Le deuxième point fort réside dans la densité de la plume et le pouvoir de l’intrigue. Je pense à un long passage ou le guerrier du bien s’oppose à celui du mal avec des sortilèges et des contre-sortilèges qui sont issus avant tout de l’extraordinaire imagination de l’auteur. Au début je me disais que c’est une guerre qui s’étend longtemps…j’ai vite changé d’idée par les multiples trouvailles qui consacrent l’originalité de l’ouvrage, incluant l’introduction de Nand, un Farfadet tout petit mais à l’incroyable pouvoir de métamorphose. Son amitié avec Kaouk constituera un tournant dans l’histoire.

Le dernier point, et c’est peut-être celui qui m’a le plus agréablement surpris : c’est un passage qui lie l’histoire à nos temps modernes où les humains des années 2000 auraient un urgent besoin d’intensifier leur conscience environnementale : *…oui, un monde qui s’est éteint un jour de l’an deux mille cinquante-deux. Les hommes étaient comme des bêtes enragées et leur convoitise a fini par transformer leurs terres nourricières en vastes champs de ruines stériles. Ils n’ont jamais tenu compte des avertissements de Dame Nature et les humains se sont multipliés dans le plus grand désordre…* (Extrait) La seule faiblesse que je veux signaler est dans le début de l’histoire. Le début est lent et long. Les personnages sont longs à prendre leur place. Je dis au lecteur : persévérez. Le meilleur est à venir.

Donc finalement, nous avons ici un ouvrage qui tranche par son originalité et que j’ai trouvé rafraîchissant parce que d’une certaine façon, il sort des sentiers battus. Son rythme est constant malgré plusieurs passages qui évoquent le passé des personnages. L’intrigue est développée avec un brin de malice et beaucoup d’intelligence. Enfin, toute l’histoire se déroule dans un seul tome mais la finale met la suite en place. À découvrir donc : LE FILS DU DIABLE EST UN ANGE de Kate Oliver.

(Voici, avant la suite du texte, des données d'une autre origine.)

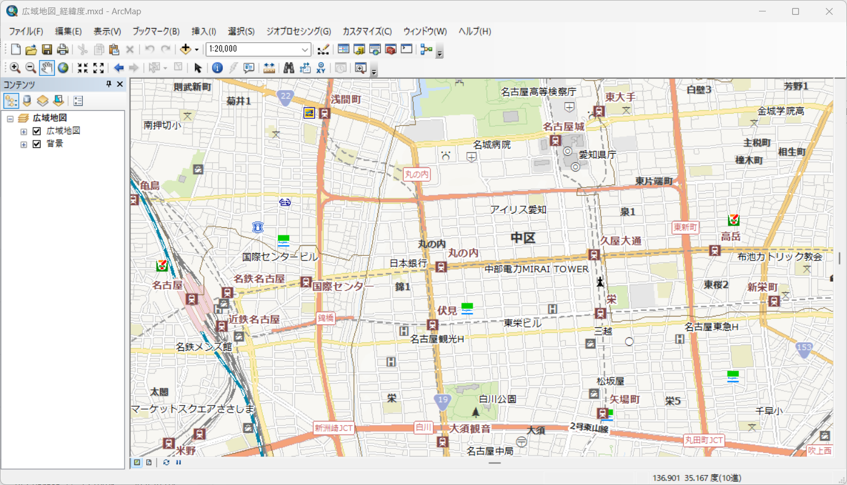
Task: Select the Zoom In tool
Action: tap(15, 68)
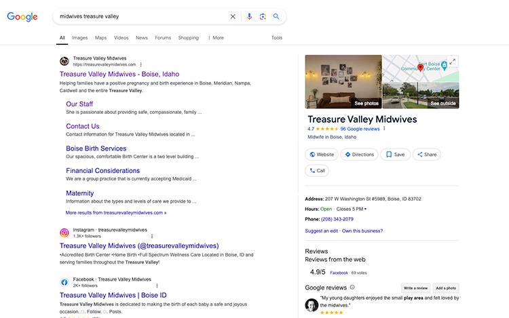
Task: Click the Write a review button
Action: point(415,288)
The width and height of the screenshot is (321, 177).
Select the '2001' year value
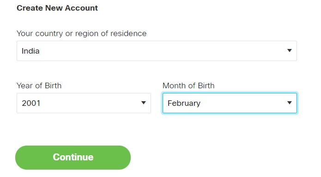click(x=31, y=103)
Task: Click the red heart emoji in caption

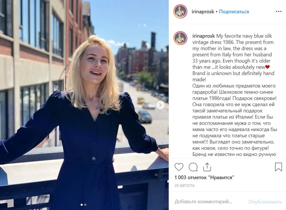Action: tap(267, 67)

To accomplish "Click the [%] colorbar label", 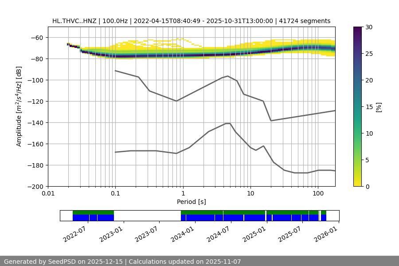I will [379, 107].
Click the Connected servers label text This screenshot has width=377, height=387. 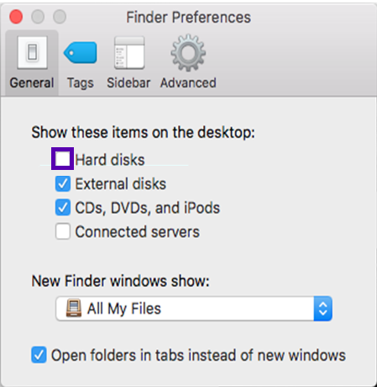click(138, 232)
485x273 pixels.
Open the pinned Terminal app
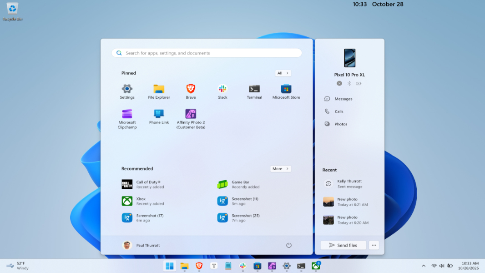tap(254, 91)
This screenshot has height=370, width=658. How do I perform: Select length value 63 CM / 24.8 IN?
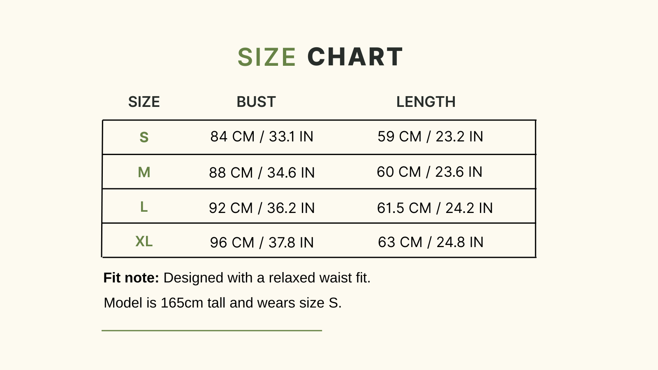point(431,242)
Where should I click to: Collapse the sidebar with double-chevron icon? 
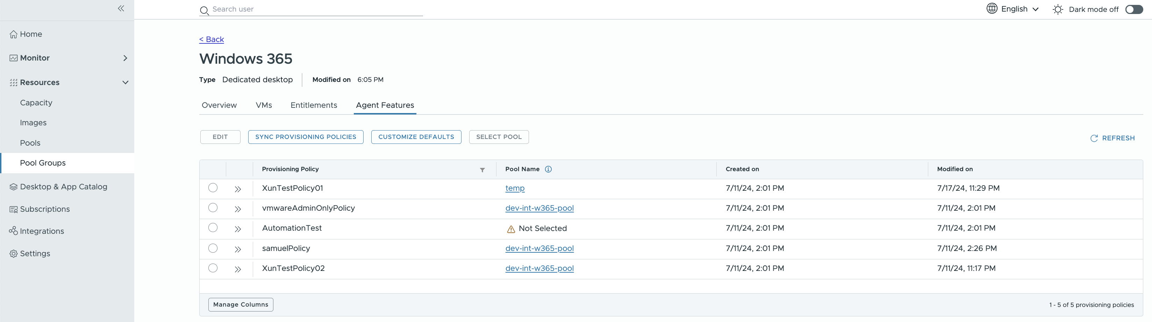[121, 9]
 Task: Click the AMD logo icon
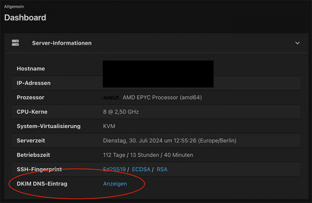tap(111, 98)
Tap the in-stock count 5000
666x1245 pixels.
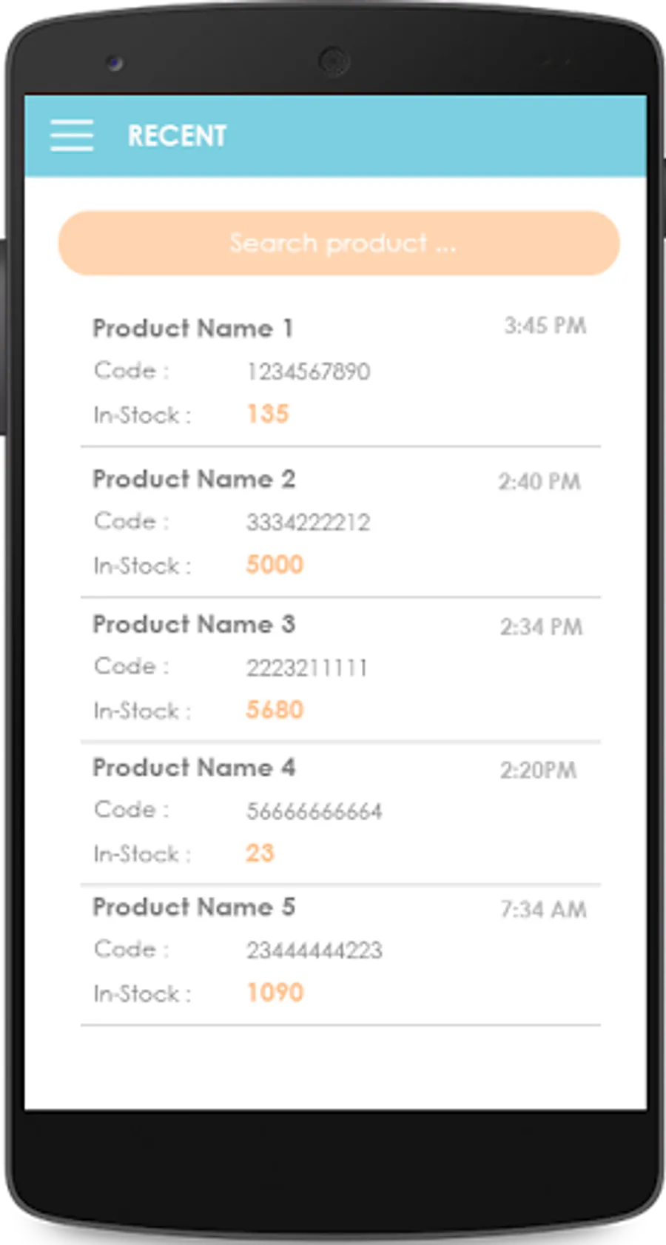pyautogui.click(x=275, y=565)
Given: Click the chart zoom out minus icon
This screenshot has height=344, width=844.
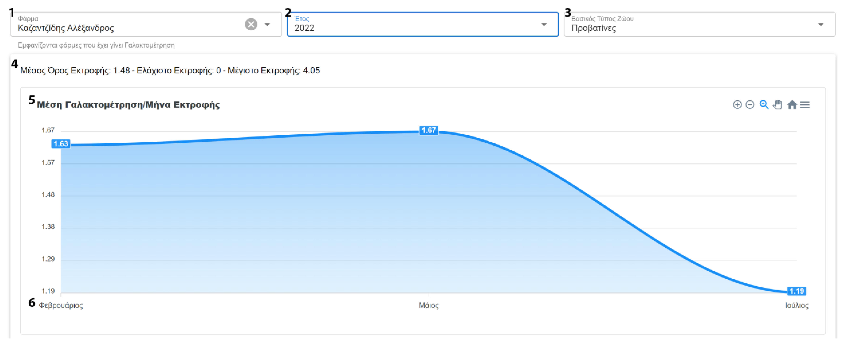Looking at the screenshot, I should (x=750, y=105).
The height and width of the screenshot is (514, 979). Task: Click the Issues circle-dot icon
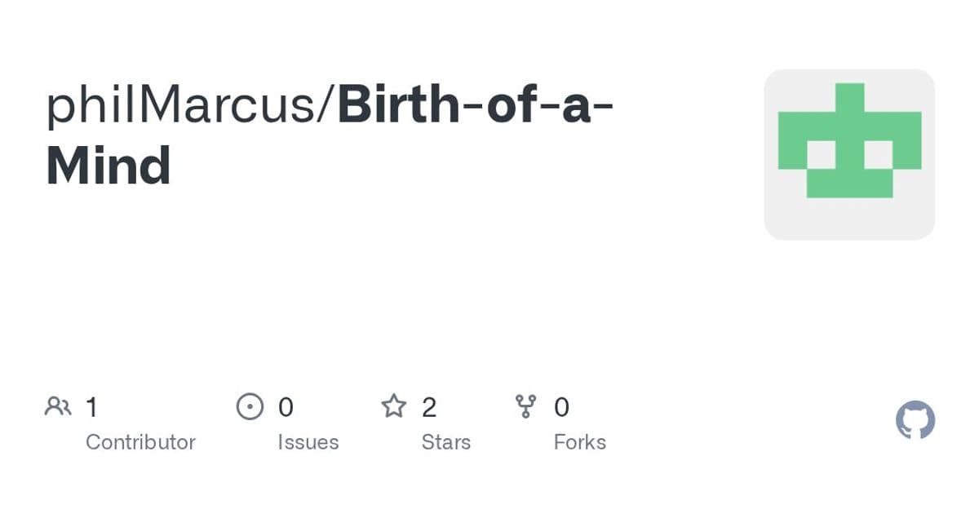click(250, 406)
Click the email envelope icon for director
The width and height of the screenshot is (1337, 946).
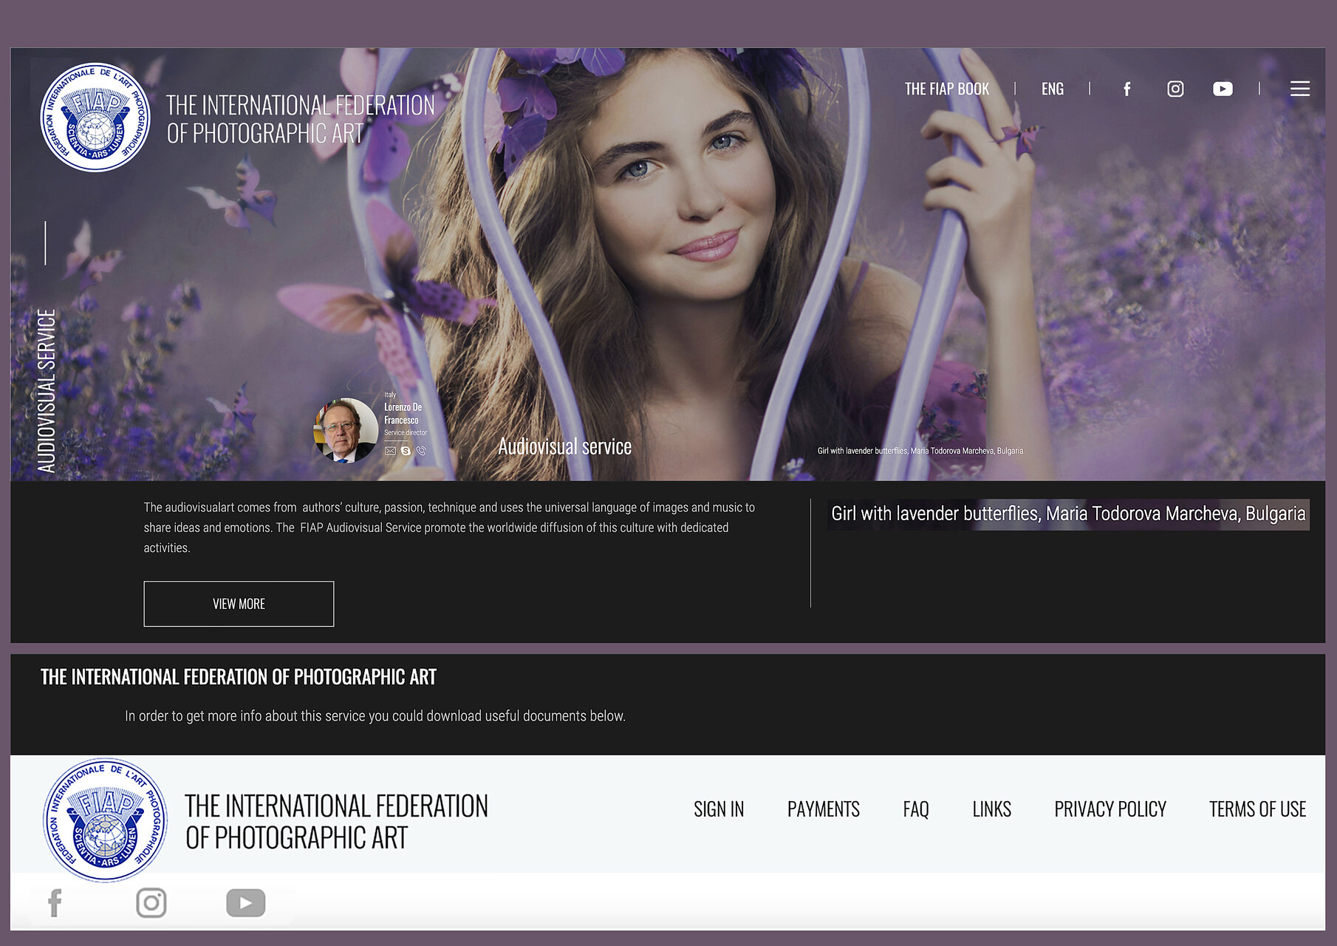[x=390, y=451]
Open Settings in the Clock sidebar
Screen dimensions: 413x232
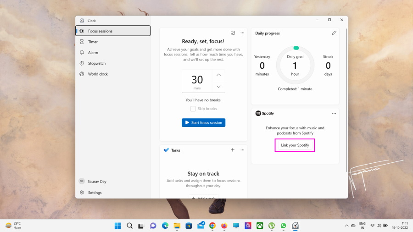pos(95,193)
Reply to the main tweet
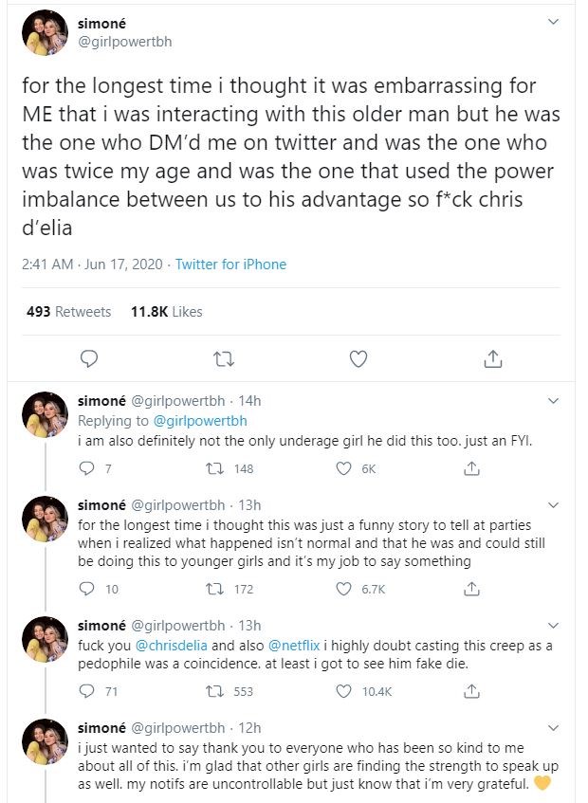Image resolution: width=588 pixels, height=803 pixels. (x=88, y=358)
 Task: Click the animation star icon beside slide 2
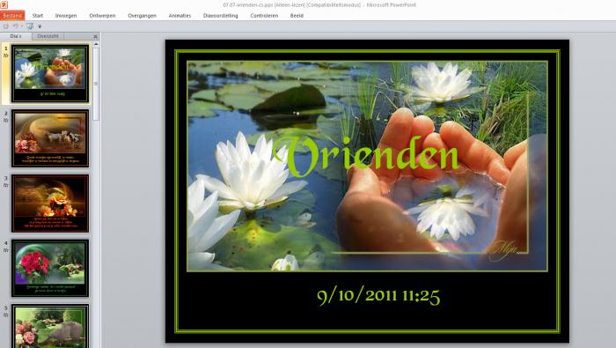(x=5, y=121)
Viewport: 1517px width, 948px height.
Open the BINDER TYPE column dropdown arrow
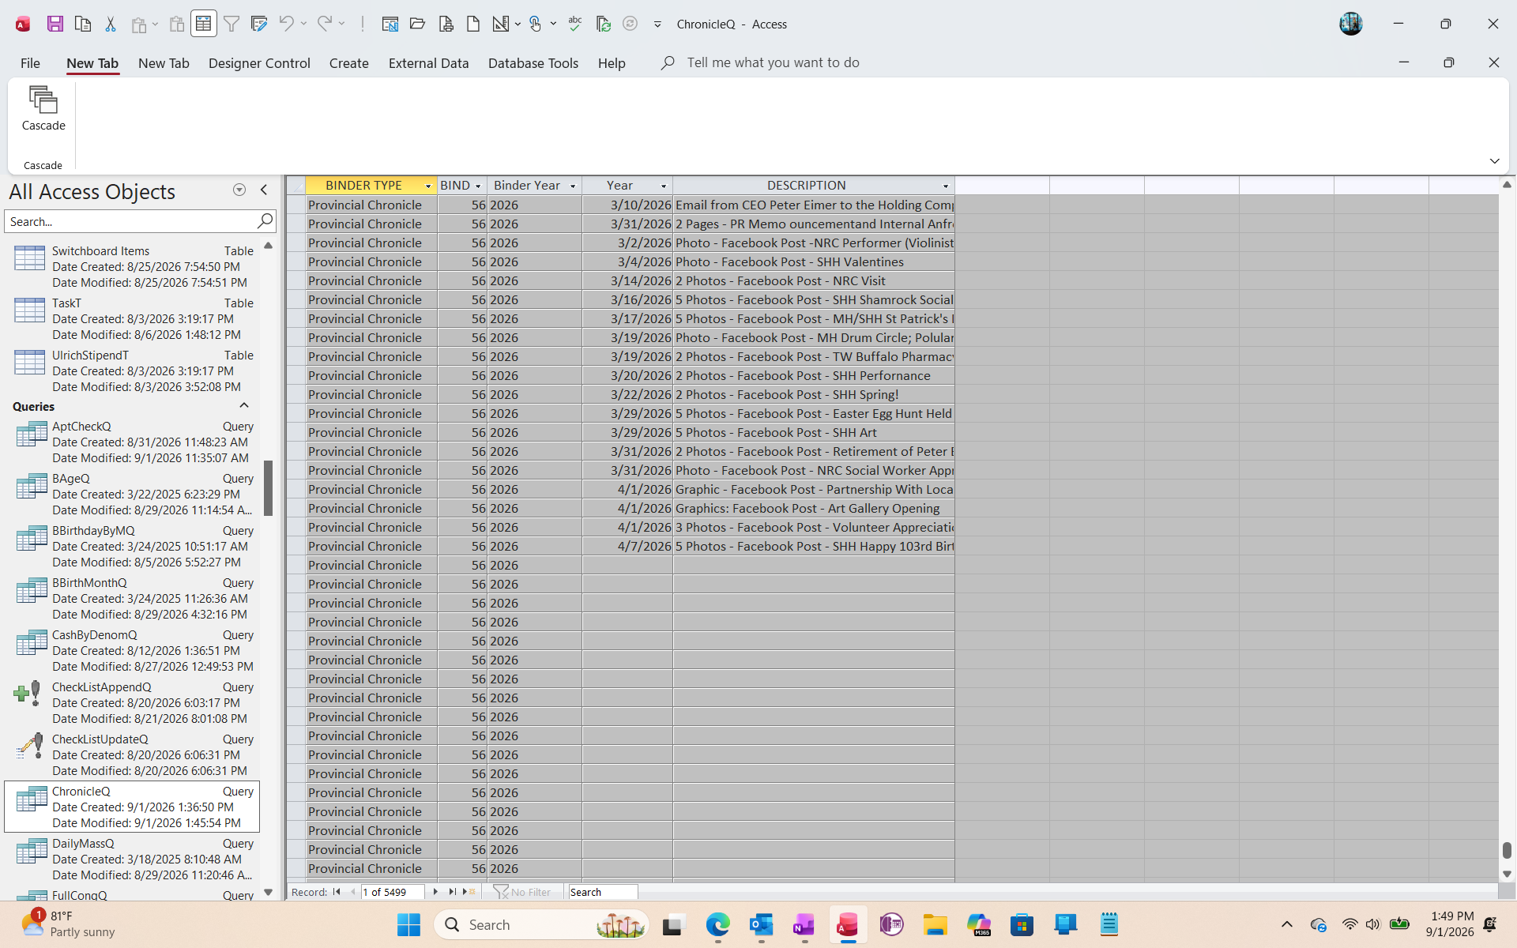pos(428,186)
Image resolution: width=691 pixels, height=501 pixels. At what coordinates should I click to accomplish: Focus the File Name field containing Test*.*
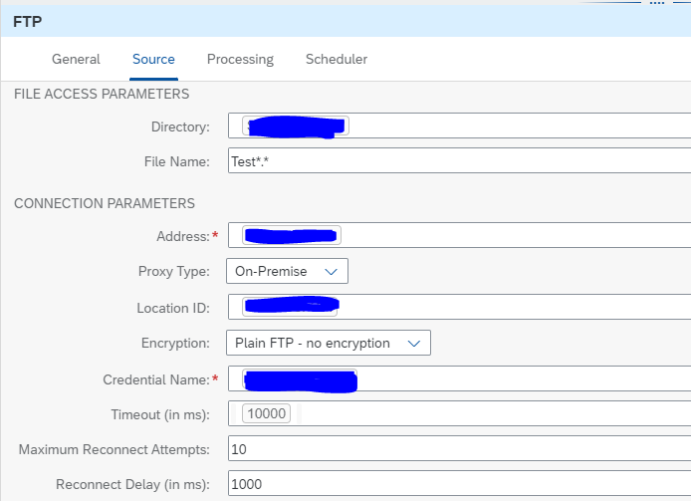458,162
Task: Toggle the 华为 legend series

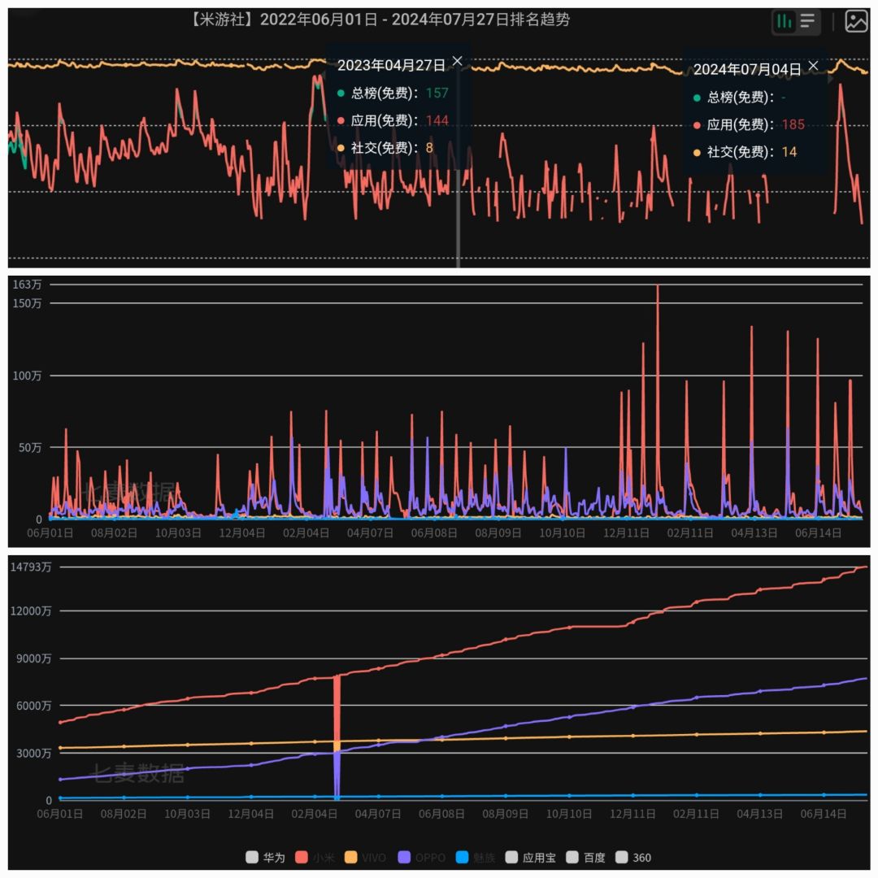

Mariée depuis 1972 et installée en Normandie, Kate OLIVER est mère de deux garçons, tous deux enseignants. L’un d’eux est également écrivain. Dotée d’une imagination incroyable, son goût pour la littérature historique, les voyages et les contes fantastiques l’ont conduite à écrire son premier roman, “Le fils du Diable est un Ange”. Publié en 2014 dans la collection SF & FANTASY de IS édition, suivi deux ans plus tard du tome 2: LE FILS DU DIABLE EST UN ANGE T2 , LE DIABLE EST ÉTERNEL. Kate Oliver est une auteure émergente à suivre à suivre de près.